Reading passage
+++
International Herald Tribune сонины 2009 оны 8-р сарын 3-ны өдрийн дугаарт энэ нийтлэл гарсан байсныг өнөөдөр л шивж оруулж амжлаа. Гадныхан бидний тухай юу гэж ярьж буйг сонирхоорой.
Amid search for Identity, a rush to venerate, and profit from, a conqueror.
BY DAN LEVIN
Jesus Christ lords over Rio de Janeiro, a quartet of American Presidents gazes patriotically from the face of Mount Rushmore, and Lenin keeps watch over his erstwhile namesake, St. Petersburg. But if there were a global contest to honor larger-than-life men on a colossal scale, Mongolia might just vanquish them all-again. Genghis Khaan, the legendary horseman who conquered half the known world in the 13th century, has returned to the steppes of Mongolia, and this time, he charges admission.
About an hour’s drive east of Ulan Bator, Mongolia’s drab capital, Genghis Khaan first appears on the horizon as twinkling speck, rising on the plains as a shimmering mirage. As one approaches, he takes the breath away: a 40-meter, or 131-foot, giant on horseback, wrapped in 250 tons of gleaming stainless steel. Visitors who pay 10.000 togrog, or about $7, can take an elevator and emerge from between his straddling legs to gaze at the lush Mongolian steppe from the deck atop his steed’s head.
If some Western visitors find such bling rather kitschy, locals are smitten with reverence.
“All Mongolian people are proud of this statue,” said Sanchir Erkhem, a 26-year-old Mongolian sumo wrestler who was posing for photos on the platform during a trip home. “Genghis Khaan is our hero, our father, our god.”
+++
What is needed
Decide whether each statement agrees with the article about the Genghis Khaan statue, answering yes or no and quoting the words that settle it: (a) the statue is about an hour's drive east of Ulan Bator; (b) the statue stands 50 meters tall; (c) Sanchir Erkhem says only foreign visitors are proud of the statue.

Given material
+++
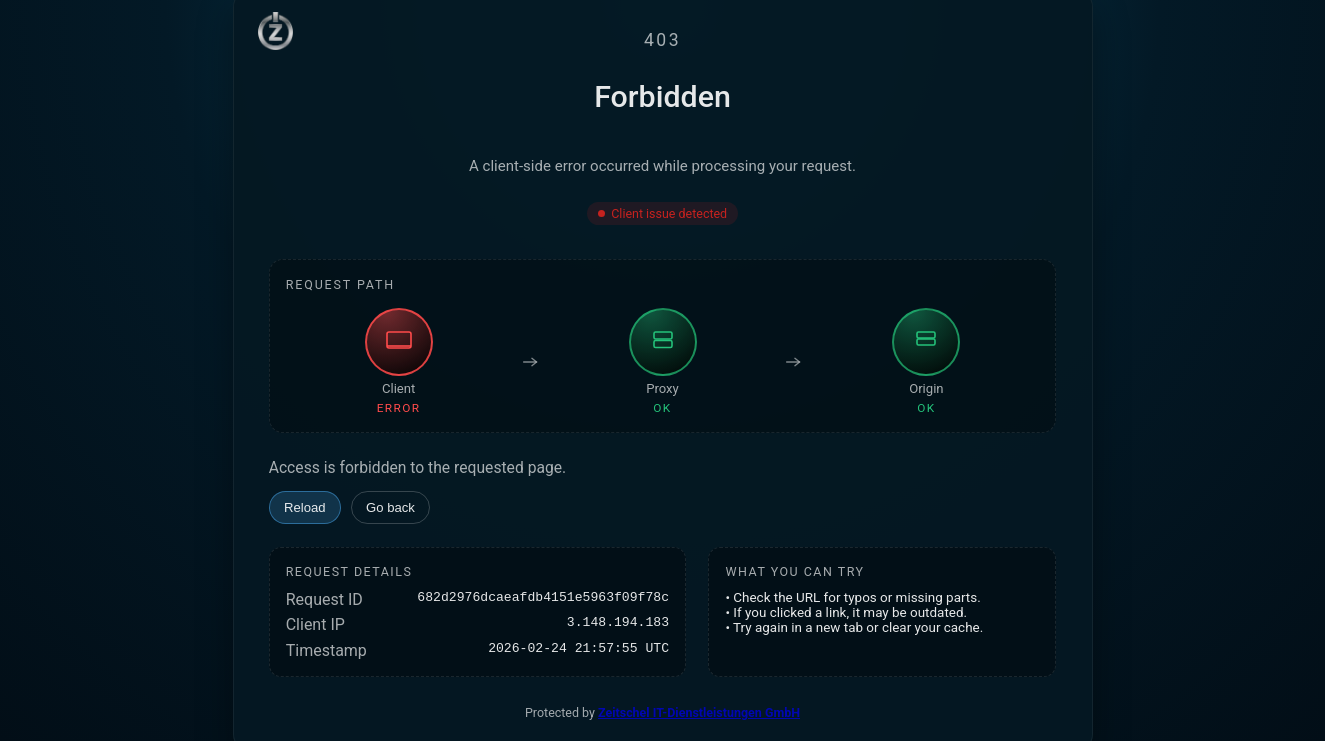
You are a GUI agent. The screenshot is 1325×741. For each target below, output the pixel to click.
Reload (305, 507)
+++
Output for this exercise
(a) Yes: "About an hour’s drive east of Ulan Bator"
(b) No: "a 40-meter, or 131-foot, giant on horseback"
(c) No: "All Mongolian people are proud of this statue"